Viewed this way, SB 1070 seems harmless. But this is the civics-class version of the structure of government. It is not how our government actually works. In the real world, Congress sets only the outer limits of executive power, like a board of directors giving general marching orders to the CEO of a corporation. The president, like the CEO, makes most of the decisions as to policy as well as to enforcement. Congress can prevent the president from doing certain things by refusing to grant him authorization to do them. But Congress generally cannot force the president to enforce a statute if he does not want to. The president can choose not to enforce the immigration law; he can also choose not to enforce federal criminal law, or antitrust law, or food and drug law. Some liberal commentators reacted with alarm to President Obama’s decision not to enforce immigration law by wondering whether a President Mitt Romney could decide not to enforce the Affordable Care Act (assuming the Supreme Court upholds it later this week). The answer is yes. Subject to certain vague limits that are rarely of importance, the president has the constitutional power not to enforce the law—to direct agencies to sit on their hands.
Presidents have always exercised this negative power, and they do so in order to set policy within the vast range of discretion that Congress leaves them. But they tend to do so in ways that people do not notice because they prefer shifting enforcement priorities to offending powerful interests by refusing to enforce the law altogether. Thus, Republican presidents tend to tell the Justice Department to enforce antitrust law less vigorously than Democratic presidents do, and the same point can be made about a whole range of regulatory law from environmental law to consumer protection. The only thing notable about President Obama’s decision was how explicit he made it. In the end, his policy is not very different from that of President Bush, who also directed the immigration agencies to focus on criminals rather than on law-abiding youngsters.
The reason that the president has so much discretion—and, again, not just over immigration law but over all areas of federal law—is that the distinction between making policy through legislation and enforcement is an artificial one. The executive can make policy by choosing how to enforce, and Congress is too weak and disorganized to countermand the president’s enforcement decisions. Over the years, we’ve acquiesced in a shift of power from Congress to the executive because only the executive can get things done. Rather than think of Congress as a policy-setting body, we’re starting to think of it as like the judiciary: It protects people’s rights and well-being by setting certain limits for presidential policymaking.
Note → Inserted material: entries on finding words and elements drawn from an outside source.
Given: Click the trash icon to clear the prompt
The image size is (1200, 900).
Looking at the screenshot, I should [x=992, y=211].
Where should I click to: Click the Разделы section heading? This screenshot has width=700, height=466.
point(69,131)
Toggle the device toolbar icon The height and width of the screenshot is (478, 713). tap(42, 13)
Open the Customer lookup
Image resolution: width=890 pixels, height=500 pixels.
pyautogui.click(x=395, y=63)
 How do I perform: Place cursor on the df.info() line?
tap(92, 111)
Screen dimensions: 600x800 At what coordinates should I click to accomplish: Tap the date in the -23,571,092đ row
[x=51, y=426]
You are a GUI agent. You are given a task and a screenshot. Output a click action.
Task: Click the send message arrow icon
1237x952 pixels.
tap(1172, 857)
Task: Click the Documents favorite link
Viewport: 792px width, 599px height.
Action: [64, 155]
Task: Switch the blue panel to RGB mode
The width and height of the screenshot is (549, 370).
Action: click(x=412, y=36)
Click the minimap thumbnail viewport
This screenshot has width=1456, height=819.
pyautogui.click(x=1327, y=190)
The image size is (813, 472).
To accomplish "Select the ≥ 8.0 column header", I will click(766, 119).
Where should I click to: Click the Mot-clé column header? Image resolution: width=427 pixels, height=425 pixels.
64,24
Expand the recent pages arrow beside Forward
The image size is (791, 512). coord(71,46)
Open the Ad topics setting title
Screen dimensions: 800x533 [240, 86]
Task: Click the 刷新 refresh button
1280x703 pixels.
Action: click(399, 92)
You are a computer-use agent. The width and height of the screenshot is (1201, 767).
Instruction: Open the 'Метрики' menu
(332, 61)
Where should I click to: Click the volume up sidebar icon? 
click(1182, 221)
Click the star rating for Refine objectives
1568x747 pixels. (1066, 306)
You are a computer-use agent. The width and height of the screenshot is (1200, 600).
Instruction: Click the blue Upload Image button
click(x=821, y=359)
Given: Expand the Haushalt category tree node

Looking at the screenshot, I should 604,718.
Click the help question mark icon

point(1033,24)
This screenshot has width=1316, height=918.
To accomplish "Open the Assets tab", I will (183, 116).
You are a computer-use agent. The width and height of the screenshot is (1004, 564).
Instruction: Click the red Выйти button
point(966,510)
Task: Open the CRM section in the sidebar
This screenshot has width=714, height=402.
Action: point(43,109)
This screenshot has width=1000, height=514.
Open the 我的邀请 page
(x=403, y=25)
In this light, the difference between Justice Kennedy’s opinion and Justice Scalia’s dissent is that Justice Kennedy sees SB 1070 as a problematic conflict between the states and the president, while Scalia sees it as a nonexistent conflict between the states and Congress. For Scalia, because Arizona law does not contradict or even create real tension with federal law, Arizona should win. For Kennedy, Arizona law loses because it conflicts with the president’s policy. Scalia’s view is rooted in a nostalgic view of the U.S. Constitution that long ago ceased to reflect reality. Kennedy’s view reflects the structure of our government as it is—one in which, like it or not, the president calls the shots and the other parts of government acquiesce.